Para el Matasantos, no fue el caso de su vida, más que nada por falta de pruebas; no pudo comprobar la explotación ilegal de recursos, pero destapó una seguidilla de muertes impunes, elevando, de paso, el tema sobre la descentralización del país. Incluso se dio el lujo de cobrar por una entrevista a un periódico importante, aprovechando que se acercaban unas nuevas elecciones presidenciales. «Todo gira en torno a la capital —alegaba—, como si el resto de Chile no tuviera mayor importancia en las decisiones. Casos como éste, donde el descuido de las autoridades provinciales y la desidia de quienes rigen el gobierno olvidan por completo a ciertas localidades, suplican a gritos un cambio en la legislación. Hay que estar más atentos a los inmigrantes, controlar más las inversiones extranjeras en suelo chileno. No creer nada a ciencia cierta, desconfiar de todo, de todos. Incluso de los tatuajes de moda».

En pocas palabras, vivir la regla 31. No lo olvidaría otra vez.

Aprovechando la alusión, el prefecto exteriorizó su duda. ¿Qué significaba la M, después de todo? Marco se encogió de hombros. ¿Tenía importancia ya? Ni siquiera lograban comprender en qué minuto los marcaban, y cómo lo hacían. La perito prefería guardar su juicio. Sería volver a pelear en vano. Pero sólo porque ustedes lo esperan, he aquí su solución, si bien apuesto a que ya la intuyen: manejar mentes también permite manejar el cuerpo.

¿Han oído sobre la piromancia, o los síntomas claros de embarazo en mujeres incapaces de concebir? No se ha descubierto aún ni la mitad de las facultades potenciales de ese órgano llamado cerebro. Si tiene el poder de elucubrar ilusiones ópticas perfectas en situaciones esquizofrénicas, bien podría obligar al cuerpo a herirse, a agrietar su piel, a sangrar por unos segundos mientras la costra formaba una «M» para las mentes comunes. Es la herramienta del engaño por excelencia.

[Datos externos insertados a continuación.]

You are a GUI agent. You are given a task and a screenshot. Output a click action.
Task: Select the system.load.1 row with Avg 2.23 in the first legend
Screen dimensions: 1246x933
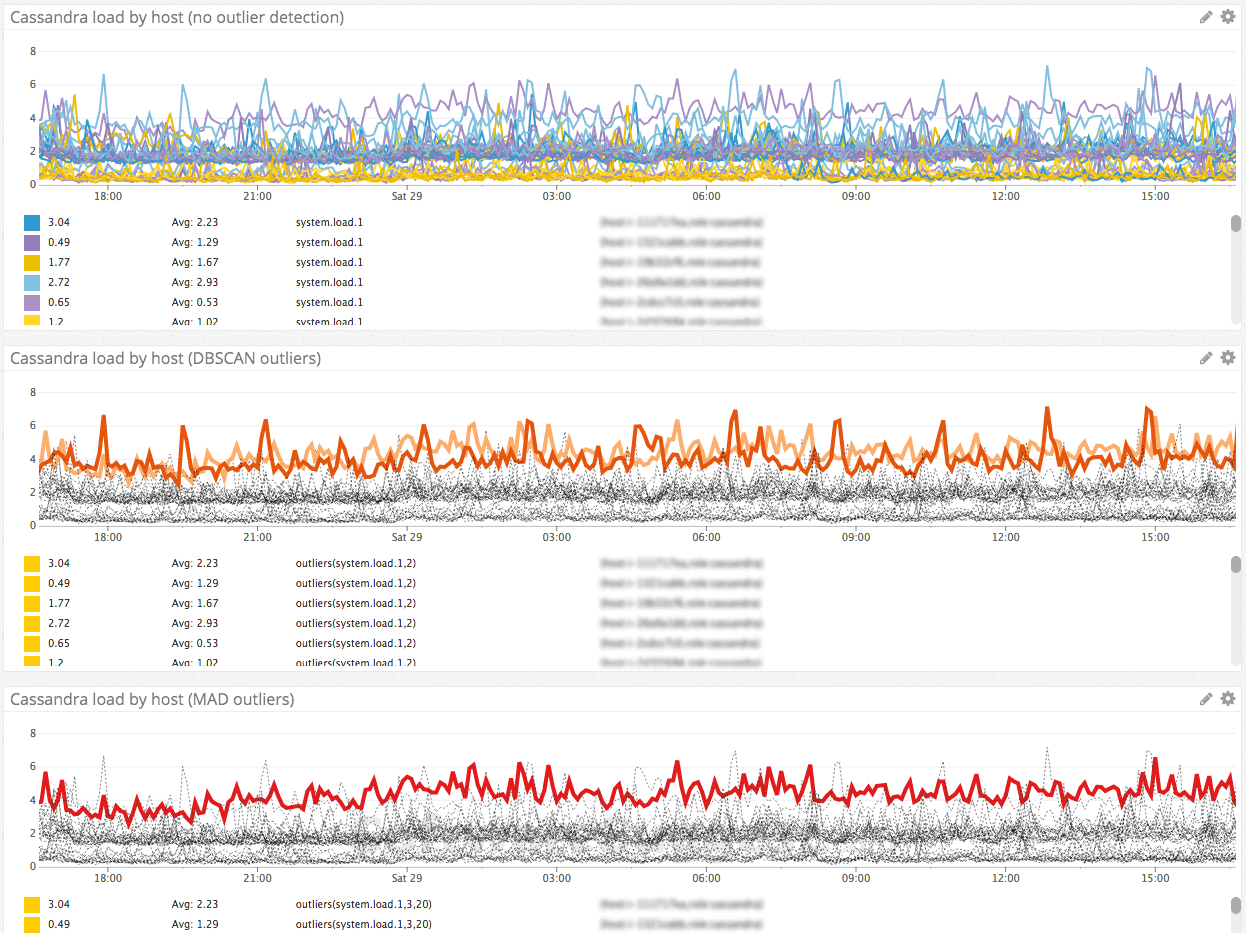coord(329,222)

En ese sentido, ver la marca en el cuello de Cal había sido una excelente estrategia… hubiera deseado no haber corrido tan histérica en su momento, haberse detenido y entender que mostrar a Marco aquella foto era un paso fundamental. Mostrar la foto que luego desapareció. Cal le explicó que, mientras él recuperaba la conciencia en el furgón de paramédicos, unos auxiliares fueron al hotel, tomaron su computador y lo desconectaron si previo aviso. Si hubieran sido detectives, no habrían hecho algo semejante. Con ese negligente arrebato habían borrado todos los archivos abiertos en el momento.

Ella asintió, podía comprenderlo perfectamente, pero lo raro surgió cuando, revisando el disco duro, sólo faltaba la foto en cuestión. Había tomado varias en esa misma posición, pero únicamente aquella donde podía apreciarse la M se había evaporado. El resto estaba intacto.

¿Lo había imaginado de verdad?

De todo el asunto, más allá de las incertezas, sólo la perturbaba la idea de haber caído, terminado con todo. «Pude ser yo, ¿lo sabías? —dijo a Cal unos días después—. Él creyó que tu bufanda era mía. Además se llevó mis galletas de avena, pero Hitler las devoró primero, antes de que Garbon pudiera utilizarlas en mi contra. La séptima M, quizá, era yo».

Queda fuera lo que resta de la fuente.